AIM OF THE TASK >>
Produce a word-for-word copy of the lines from the one that contains "Given: Select checkbox" to the final line of the data below, with all pictures dropped.

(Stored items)
━━━━━━━━━━━━━━━━━━━━━━━━━━━━━━

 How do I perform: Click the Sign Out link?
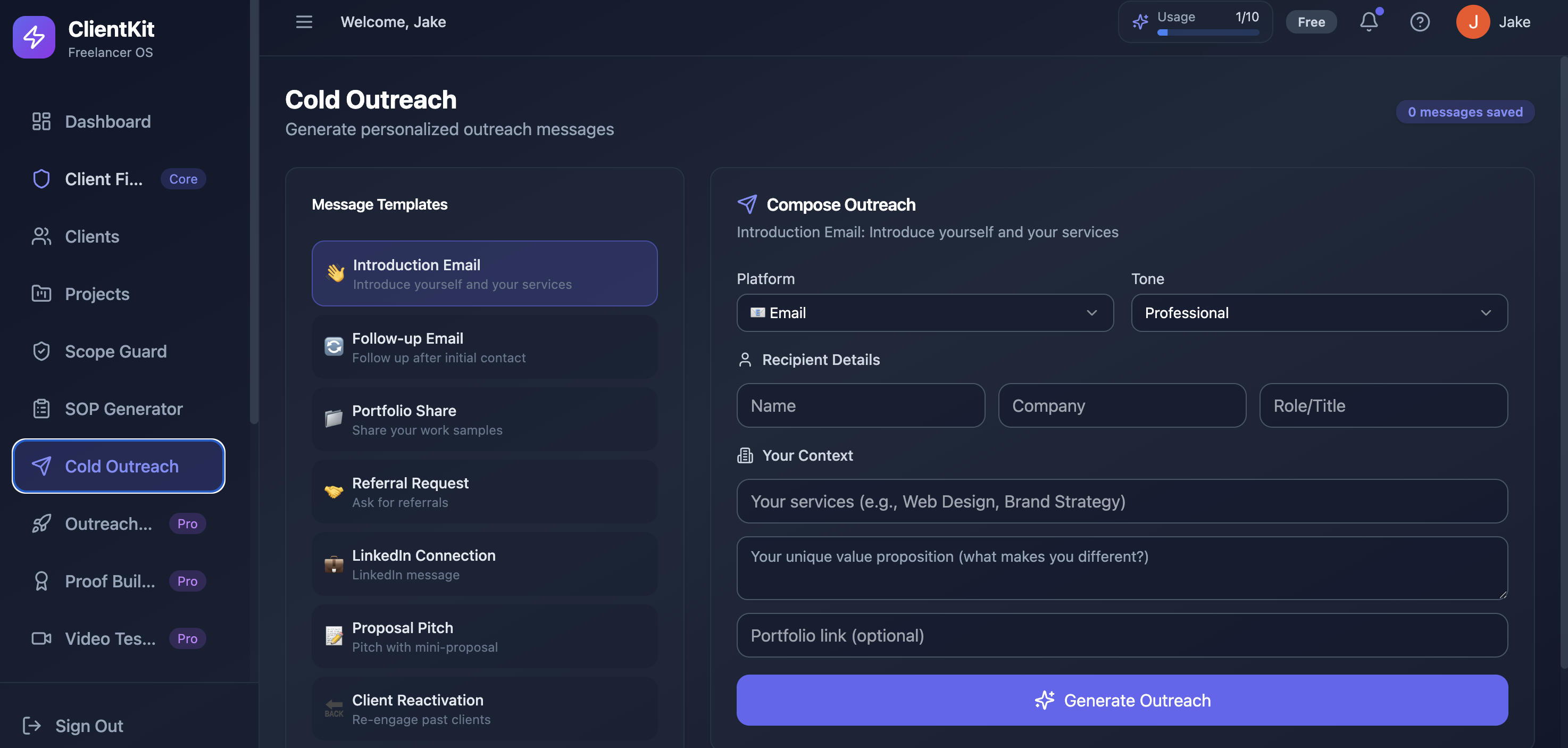pyautogui.click(x=89, y=726)
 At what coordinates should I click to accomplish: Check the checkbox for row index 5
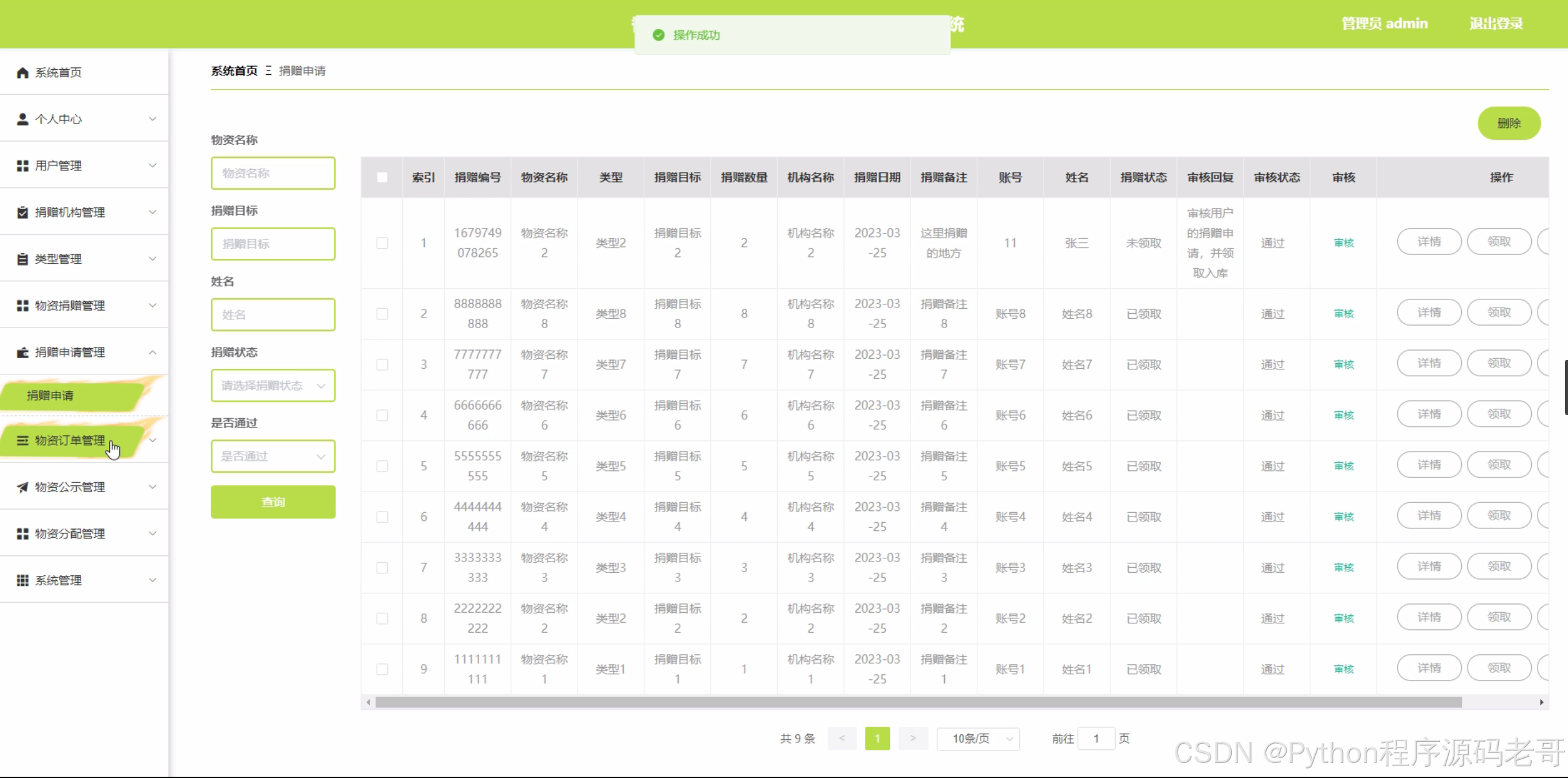click(382, 466)
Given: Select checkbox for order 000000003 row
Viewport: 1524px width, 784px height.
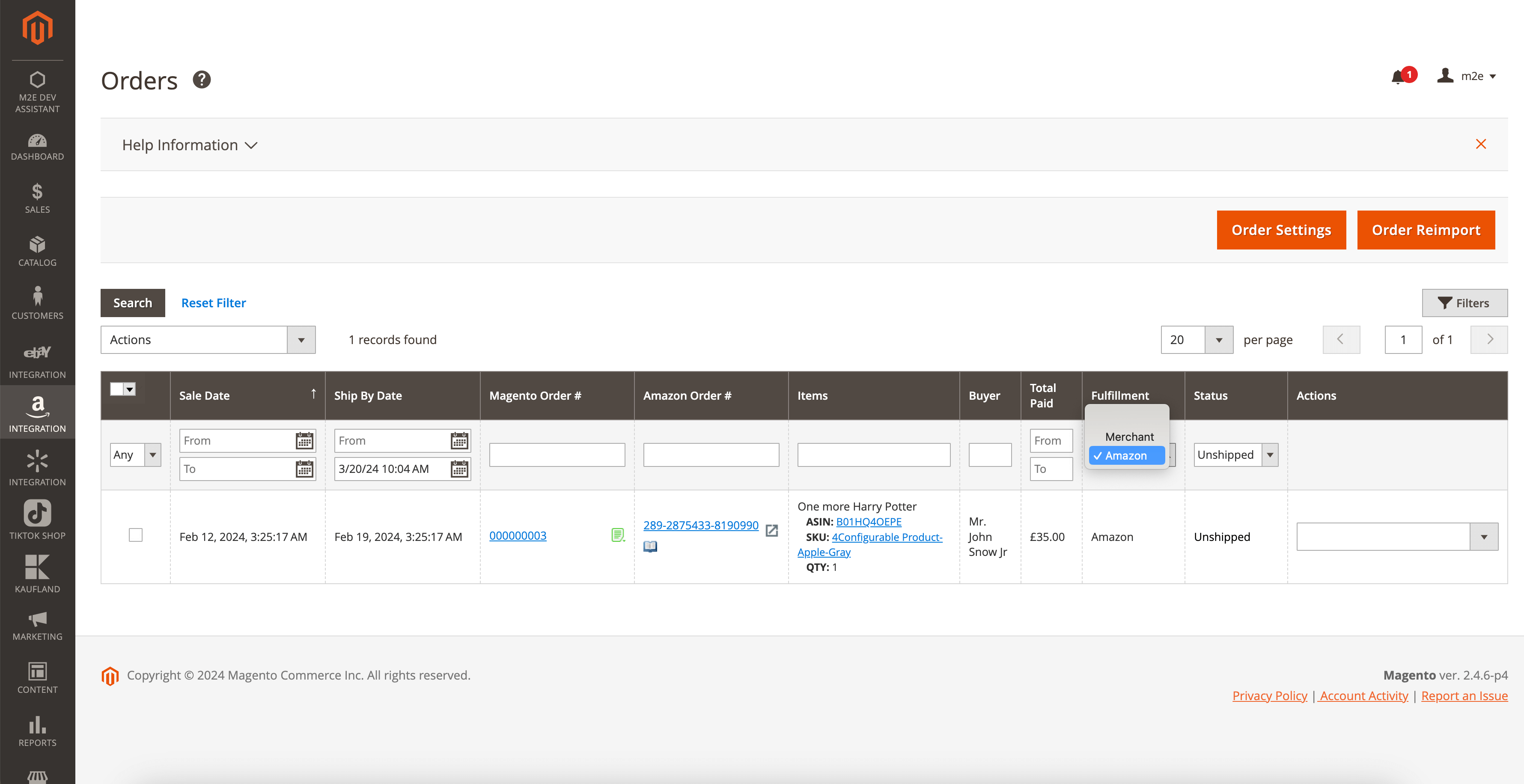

━━━━━━━━━━━━━━━━━━━━━━━━━━━━━━

WRITTEN SOLUTION >>
Given: Select checkbox for order 000000003 row
Viewport: 1524px width, 784px height.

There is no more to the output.